Completa lo siguiente >>
- A) Indica con sí o no si cada afirmación coincide con el texto sobre Borges, y cita las palabras que lo deciden: (i) Borges tiene 84 años. (ii) La madre de Borges llegó a cumplir cien años. (iii) En los aljibes de Montevideo había tortugas.
- B) Continúa, por favor, el texto sobre Borges a partir de su última frase.

Texto fuente >>
Todos pretenden saber de Jorge Luis Borges —el escritor argentino al que hoy el vicepresidente del Gobierno, Alfonso Guerra, impondrá en la Universidad Internacional Menéndez y Pelayo de Santander la Gran Cruz de Alfonso X El Sabio— más de lo que el propio Borges ha escrito, dicho o cree saber. Todos quieren acercarse al hombre ilustre, recordarle la ocasión en que dijo esto o lo otro. El mundo se ha llenado de repente de especialistas borgeanos que creen conocer no sólo sus obras sino también sus sueños. Mentiría si dijera que el maestro no tiene en ello parte de complicidad. Y dice: "Empiezo a sospechar quién soy".
A estas alturas de su vida, lo que a Jorge Luis Borges le interesa es divertirse, y le divierte mucho pegar la hebra con esos acólitos que se arrodillan frente a él para que les deje caer una gota de su sabiduría o de su paradoja: queda muy bien, últimamente, en las cenas de intelectuales, sorprender con una anécdota aparentemente inédita del más famoso desconcertador. Resulta difícil despegar al hombre del personaje, quitarle las comillas a alguien que se ha convertido en una frase brillante apoyado en un bastón. Y Borges es, a sus 84 años, un tremendo irónico, un Tiresias burlón y también un recordador inagotable que te coge de la mano y te da cariñosos golpecitos mientras salta de un tema a otro como un inocente acróbata.
No hubiera podido empezar a hablar con Borges sin preguntarle por su Buenos Aires, aquél en el que creció: "Bueno, era completamente distinto al de ahora. Mi Buenos Aires, que era muy chico, el centro, era una ciudad de casas bajas, con patios, con azoteas, con aljibes. En el fondo de cada aljibe había una tortuga que estaba de filtro porque se comía los bichos. Al mismo tiempo, supongo, haría sus necesidades. Yo me he criado bebiendo agua de tortuga, y mi madre, que llegó a cumplir noventa y nueve años, también, y no nos hizo mal. En Montevideo, ¿sabe?, había sapos, no había tortugas, y servían para lo mismo. No sé qué vida llevarían ellos, los sapos y las tortugas: a lo mejor estaban meditando, a lo mejor lo sabían todo".

Extracto de datos >>
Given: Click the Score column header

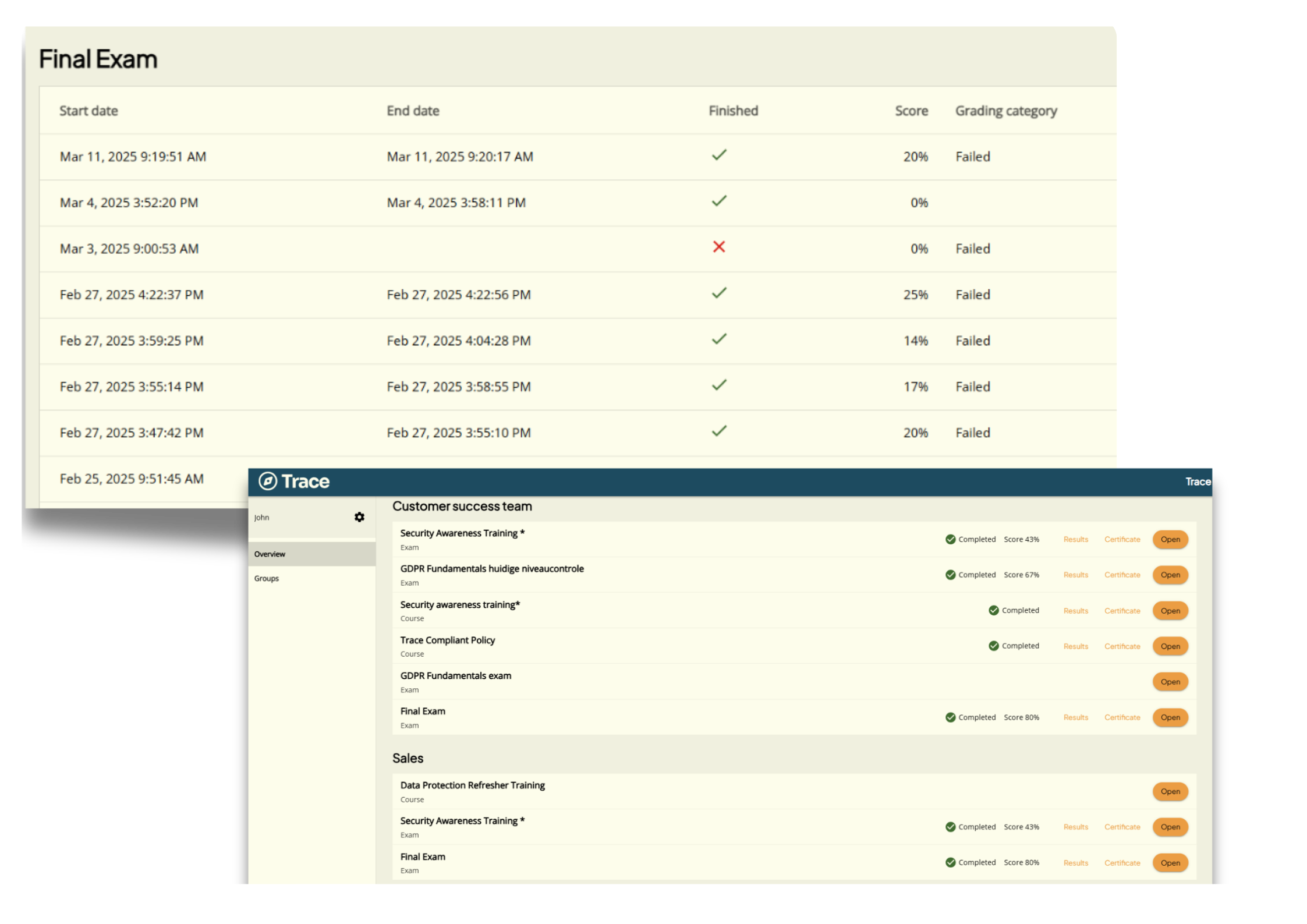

Respuestas >>
- A)
(i) Sí: "a sus 84 años".
(ii) No: "mi madre, que llegó a cumplir noventa y nueve años".
(iii) No: "En Montevideo, ¿sabe?, había sapos, no había tortugas".

- B)
Se interrumpe para preguntarme: "¿Qué le parece mi bastón? ¿le gusta? Me lo regalaron en Irlanda; es un bastón de espina negra. Mire usted qué contundente. Lo utilizan los pastores de ovejas. Parece que los sábados por la noche, como los irlandeses son bastante pendencieros, pues utilizan estos bastones como arma". Le comento que con este artilugio puede defenderse de los críticos y de las entrevistadoras y sonríe con falsa mansedumbre: "Oh, no; los críticos enriquecen la obra del autor, y ustedes, los periodistas, tienen también derecho a enriquecernos".
Borges, que tiene más o menos la edad del cine, siente una gran pasión por este medio y se entusiasma hablando de las primeras películas de Von Sterriberg —"que hizo películas muy buenas y luego se estropeó con Marlene Dietrich"—, Lubistch, Hitchcock... "He visto Psicosis más de 10 veces, tantas que ya sabía cuándo tenía que cerrar los ojos para no ver la momia". Cuenta anécdotas de los primeros tiempos del cíne, de cómo su abuela llegó un día a casa y dijo que había visto en una pantalla a unos caballos metiéndose en el río y mojándose el pelaje. Y habla también de un amigo que no podía seguir el argumento de las películas "porque me decía que cómo puede uno ver a un hombre sentado y después verle sólo la cabeza y luego una mano que toma un revólver. Ese hombre no entendía lo que ahora cualquier chico pequeño sabe: qué es el lenguaje cinematográfico".
No le gusta Chaplin, cuya técnica considera que envejeció y que amaba demasiado la fealdad y sentirse el centro de toda película. Le gusta el sentido del humor de Keaton y la estética de sus filmes. "Pero lo que a mí me gusta más son los westerns, que salvaron la épica en un tiempo como el nuestro en que ha desaparecido. Aunque las películas del Oeste no tenían nada que ver con la realidad, porque yo hablé con gente vieja, en Texas, y me decían que en un saloon nunca entraban todos vestidos de cowboy a la vez. Uno llegaba con un sombrero, el otro con una pistola, el otro con unas botas... Pasa como con los gauchos, que en el folklore siempre lo han llevado todo puesto, pero en la vida el uno tenía un poncho, el otro una facón, el otro chiribombachas..." Y pasamos a las palabras: "Ésas que tienen tanto prestigio, como gaucho y pampa; eso no se usa nunca en el campo, sino en Buenos Aires o en Montevideo. Se dice el paisano, porque gaucho es un poco despectivo, y se dice el campo, no la pampa".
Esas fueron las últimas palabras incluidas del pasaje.